Les travailleurs chinois mouraient loin de la terre charnelle, plus loin encore de la face de Dieu et des blés moissonnés. Souvent du choléra, de la tuberculose ou de la grippe espagnole.

Presque 3000 restèrent en France après l’armistice, les autres prirent le bateau de retour, rejoignant souvent les rangs du parti communiste chinois, devenant anarchistes ou retournant simplement à leurs récoltes de sorgho et de riz.

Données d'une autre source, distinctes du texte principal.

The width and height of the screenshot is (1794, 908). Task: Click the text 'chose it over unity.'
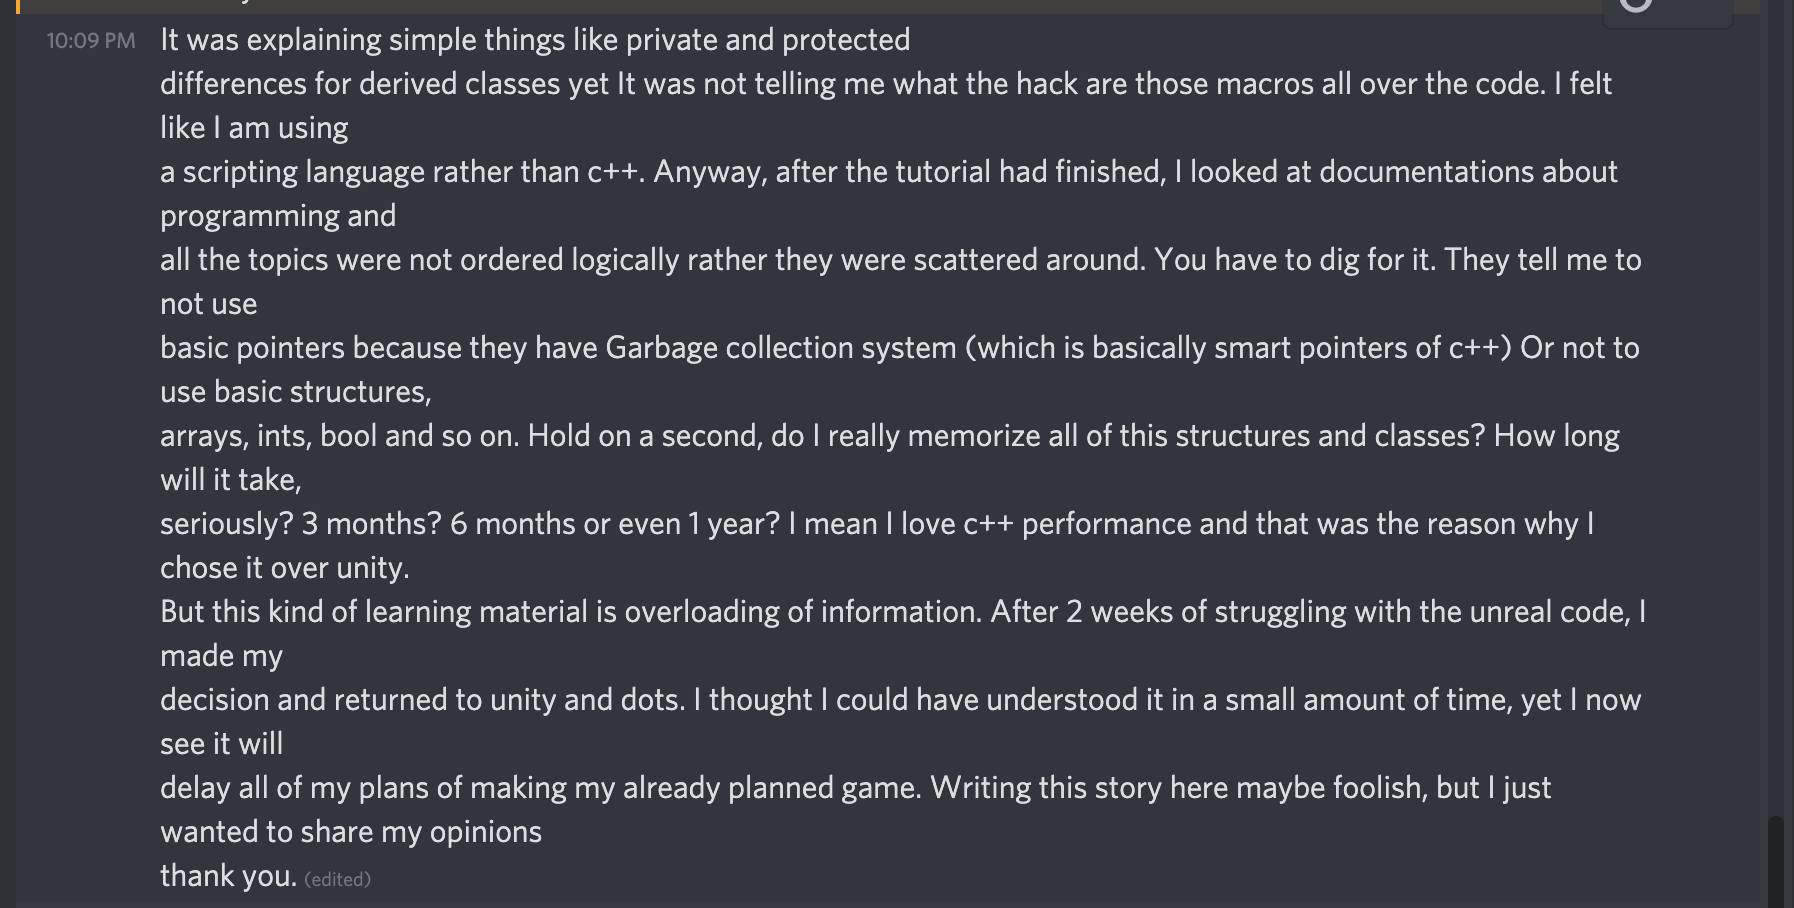(285, 568)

Le traité de Versailles de 1919 trahira aussi leur mémoire puisque l’un de ses articles stipulait : « L’Allemagne cède à la Chine les bâtiments, quais, appontements, casernes, forts, armes, navires de toutes sortes, installations de télégraphie sans fil et autres propriétés publiques appartenant au gouvernement allemand situés dans les concessions allemandes de Tien Tsin et Han-Kéou mais cède en faveur du Japon tous ses droits, titres et privilèges pour la province du Shandong ». Ainsi les paysans du Shandong qui fournirent le gros des ressources subalternes de l’arrière-front français et moururent en Picardie devinrent japonais à titre posthume !

Seuls les étudiants révoltés du mouvement du 4 mai 1919 réclamant le juste retour du Shandong à la Chine, la fin des humiliations et la chute de l’Ancien régime chinois, se souvinrent de leur sacrifice volontaire. Certaines Picardes ou Normandes à leur manière aussi, transmettant la dignité et le courage de leurs hommes à leurs enfants conçus avec ces coolies que les Anglais appelaient les Célestes.

« Si quelqu’un t’a offensé, ne cherche pas à te venger, assieds-toi au bord de la rivière et bientôt tu verras passer son cadavre ». C’est l’autre pensée de Lao-tseu qui est sans doute restée dans le coeur de leurs descendants.